Is there a medical student in the house? UW School of Medicine students now occupy a state-of-the-art building in Spokane.
Spokane is home to a new 86,000-square-foot center for health sciences, medical education and innovation. The first three stories of the building, which holds its grand opening with a small ceremony next week, will house the UW School of Medicine-Gonzaga University Regional Health Partnership.
The Northwest faces a growing shortage of primary care physicians, especially in rural and underserved areas. To better address this need, the UW and Gonzaga created the health partnership in 2016 to educate and retain physicians to live and work in communities throughout the region. The UW leads medical training for five states: Washington, Wyoming, Alaska, Montana and Idaho. Two of the WWAMI partner states, Wyoming and Montana, are facing the most severe doctor shortages in the country.

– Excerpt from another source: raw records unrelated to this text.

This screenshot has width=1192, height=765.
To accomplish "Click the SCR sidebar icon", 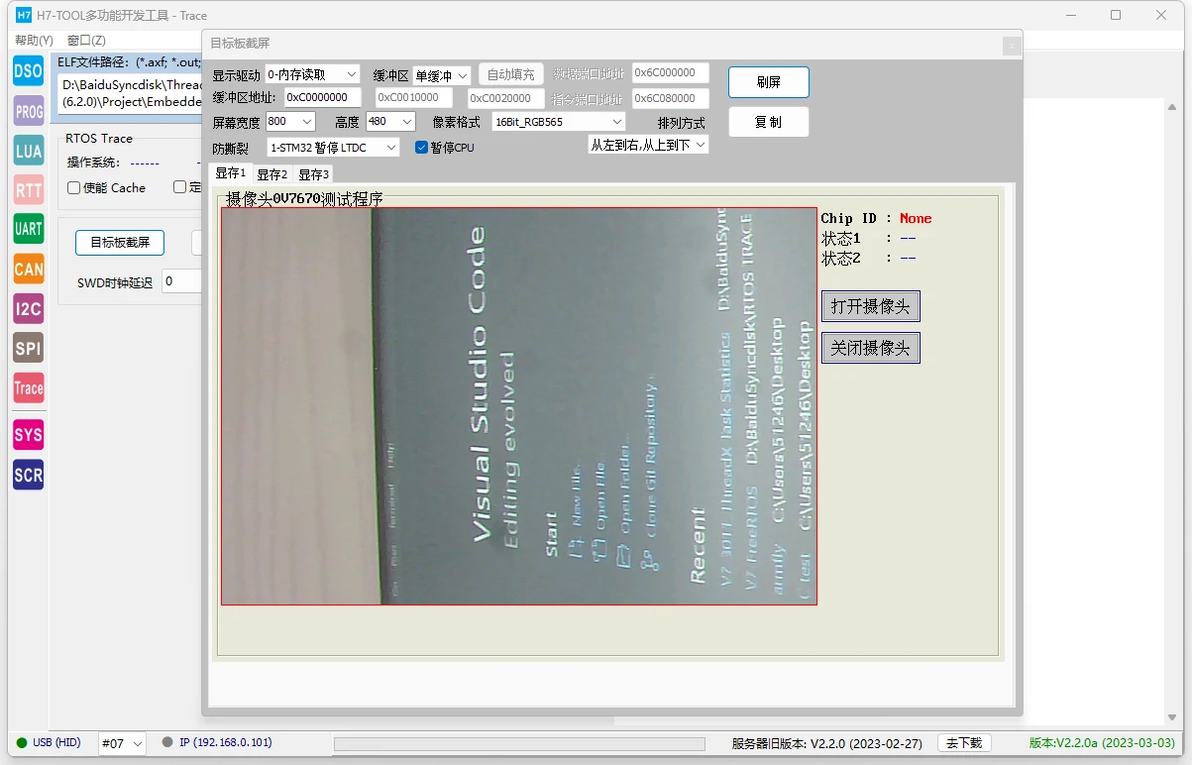I will click(28, 475).
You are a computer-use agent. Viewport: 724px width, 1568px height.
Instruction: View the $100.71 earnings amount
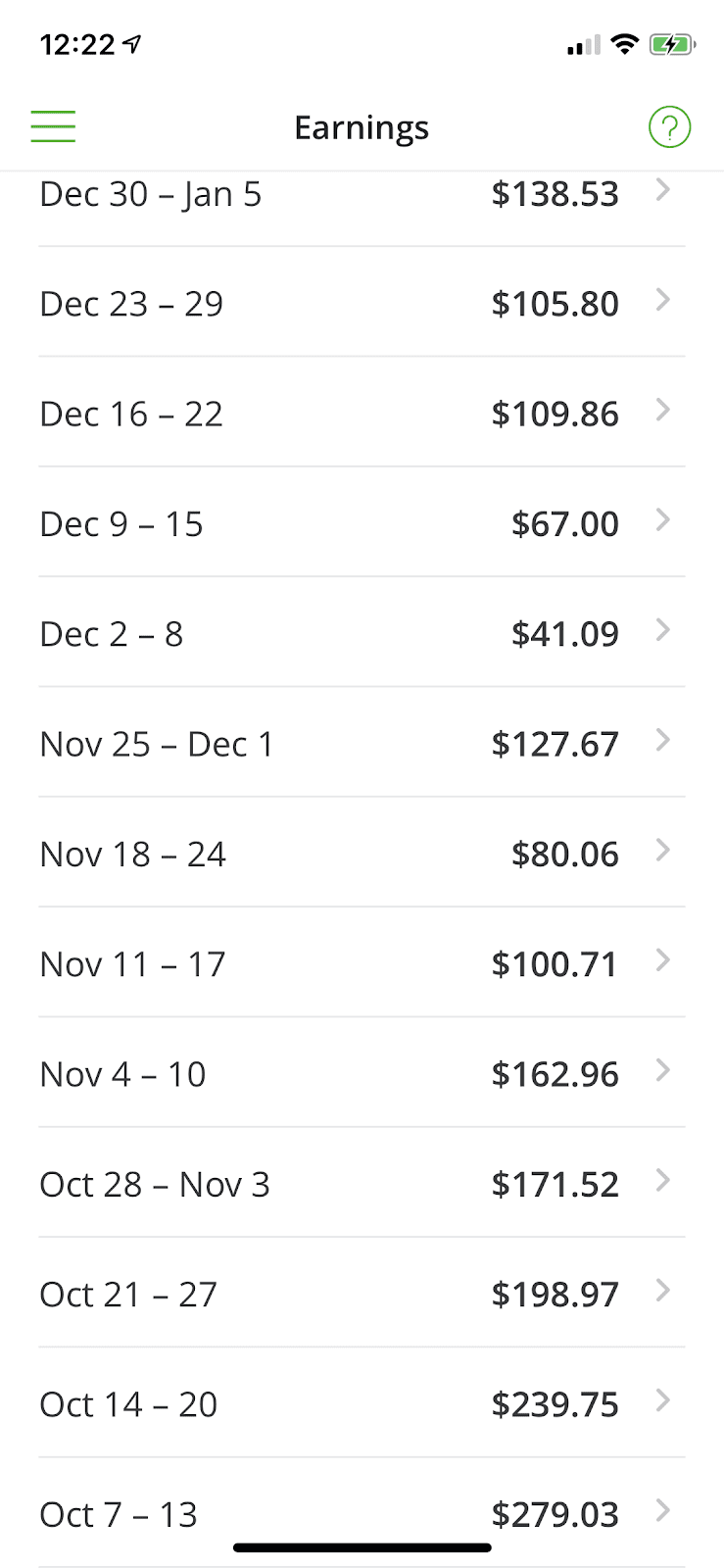click(555, 964)
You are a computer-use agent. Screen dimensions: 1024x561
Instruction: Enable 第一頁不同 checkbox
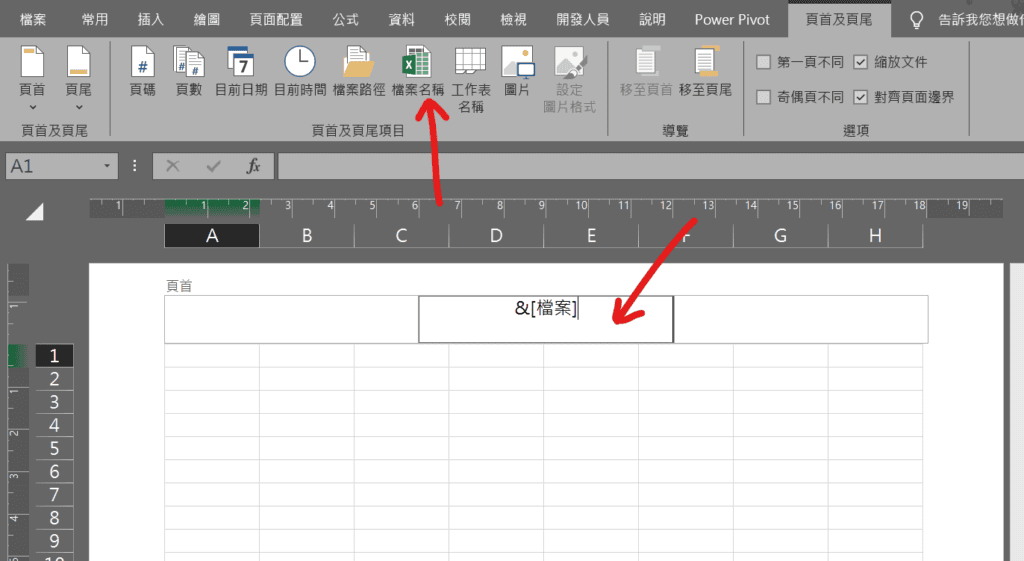pyautogui.click(x=764, y=62)
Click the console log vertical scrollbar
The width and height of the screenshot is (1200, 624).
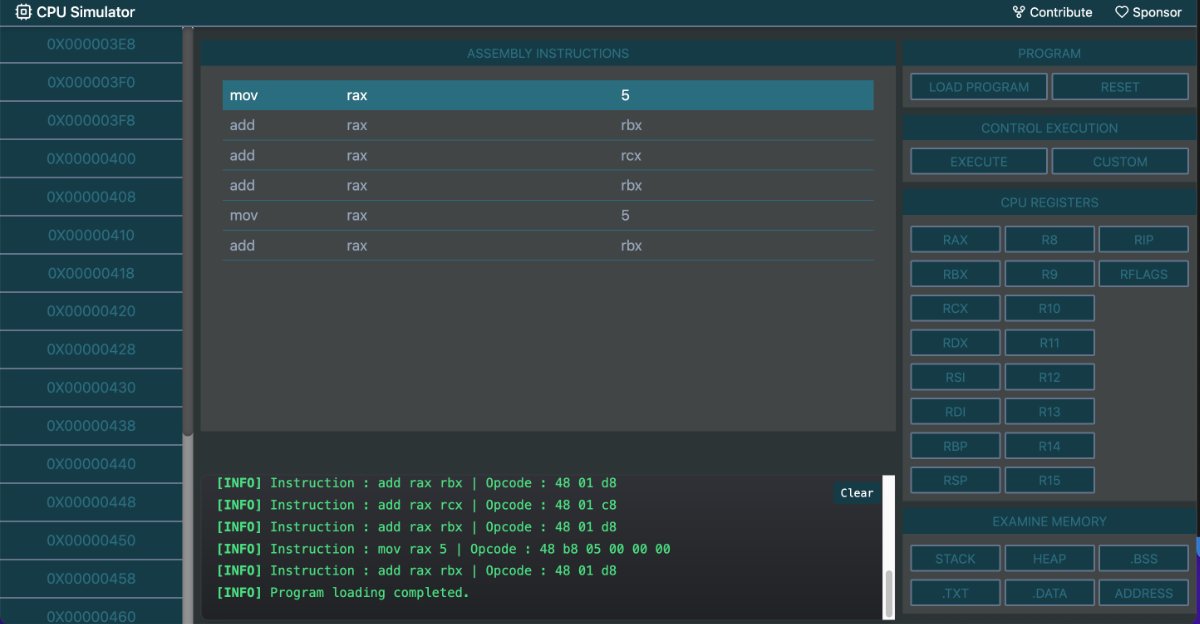(888, 593)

Situated on the southern edge of Gonzaga’s campus along the Spokane River, the privately funded, $60 million facility provides classrooms, labs, offices and study spaces for the UW School of Medicine and Gonzaga’s Department of Human Physiology. “Working together, we are creating better access to health care for the patients and communities in Washington who need it most,” says UW President Ana Mari Cauce.

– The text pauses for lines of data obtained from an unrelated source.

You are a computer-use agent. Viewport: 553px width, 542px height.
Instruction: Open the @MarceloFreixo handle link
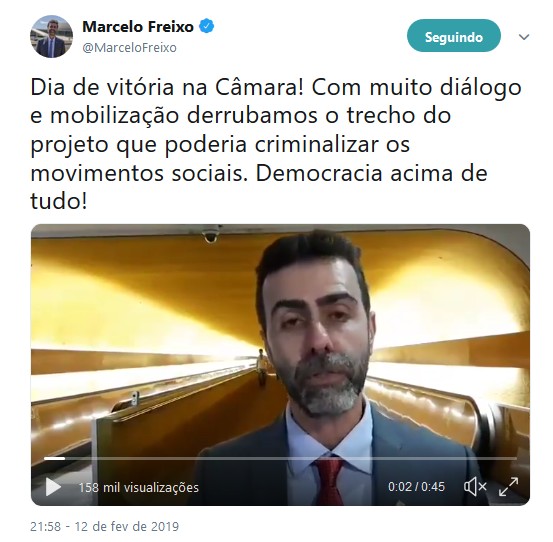[129, 48]
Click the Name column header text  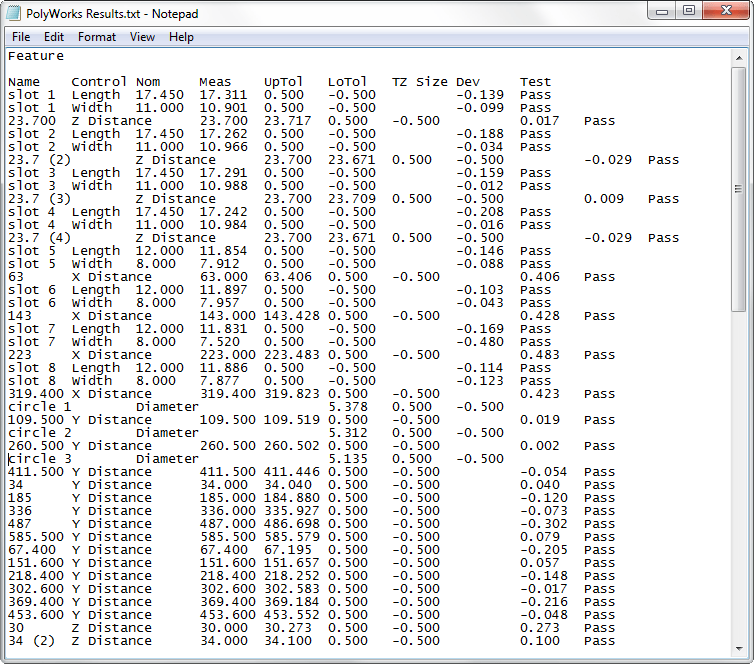point(23,82)
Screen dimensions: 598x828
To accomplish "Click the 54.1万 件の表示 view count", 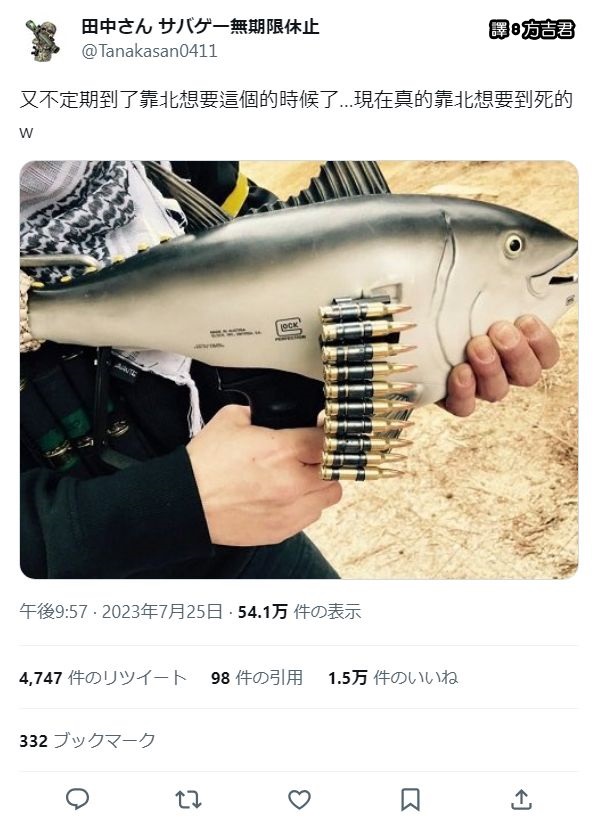I will [300, 611].
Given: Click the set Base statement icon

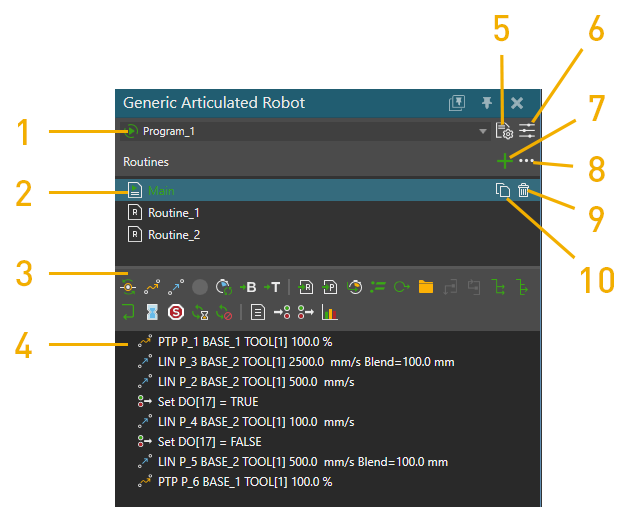Looking at the screenshot, I should (249, 288).
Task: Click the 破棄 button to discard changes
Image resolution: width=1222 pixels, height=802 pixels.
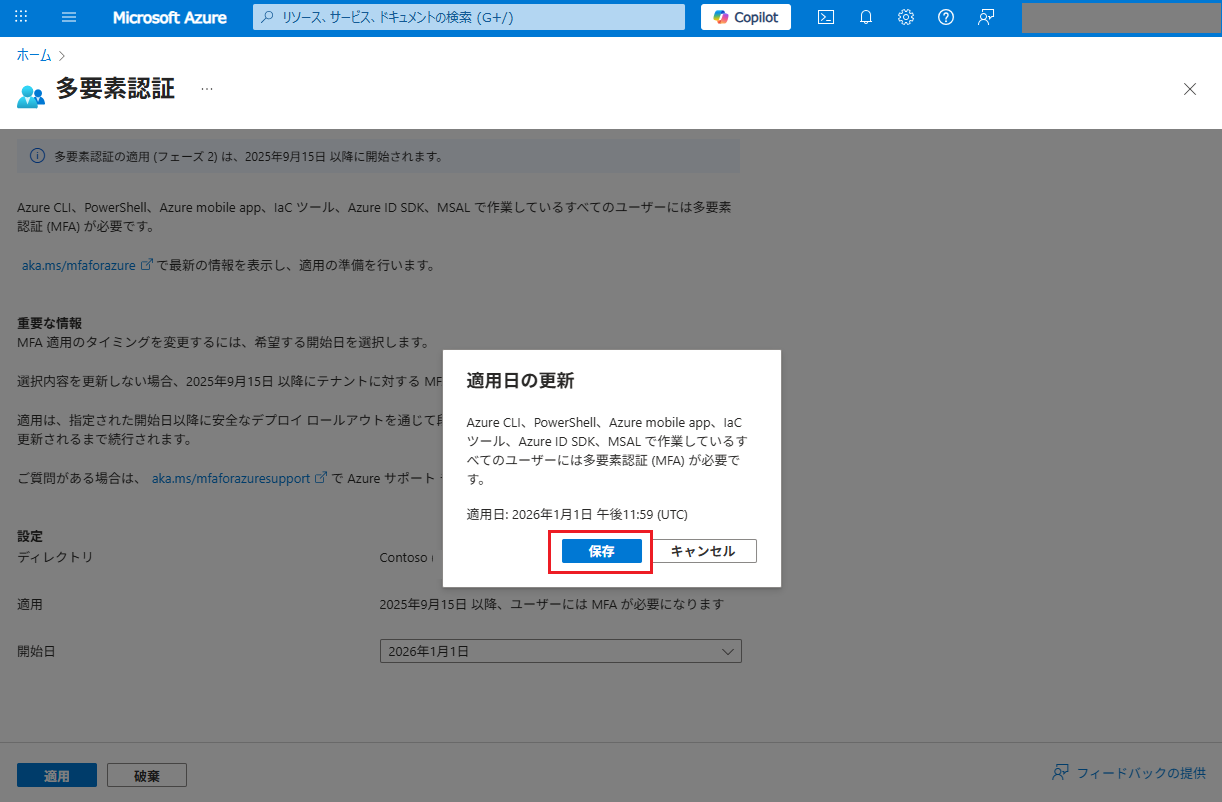Action: coord(146,774)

The project brings to life the vision of Spokane community leaders and developers to create a life-sciences industry cluster and spur growth through innovation and collaboration between academia and industry. “In fulfilling our promise to each other, to our students, and to our community and region, we have reaffirmed our long-term commitment to broadening the array of health-related education and research endeavors, and to preparing the next generation of health care professionals here in Spokane and the Inland Northwest,” says Gonzaga President Thayne McCulloh.
WWAMI medical students at the UW School of Medicine in Spokane complete their first 18 months of medical training in Eastern Washington: basic science and clinical education, as well as rural training early in the curriculum. This year’s Spokane class of about 60 first-year medical students started their training in the new building.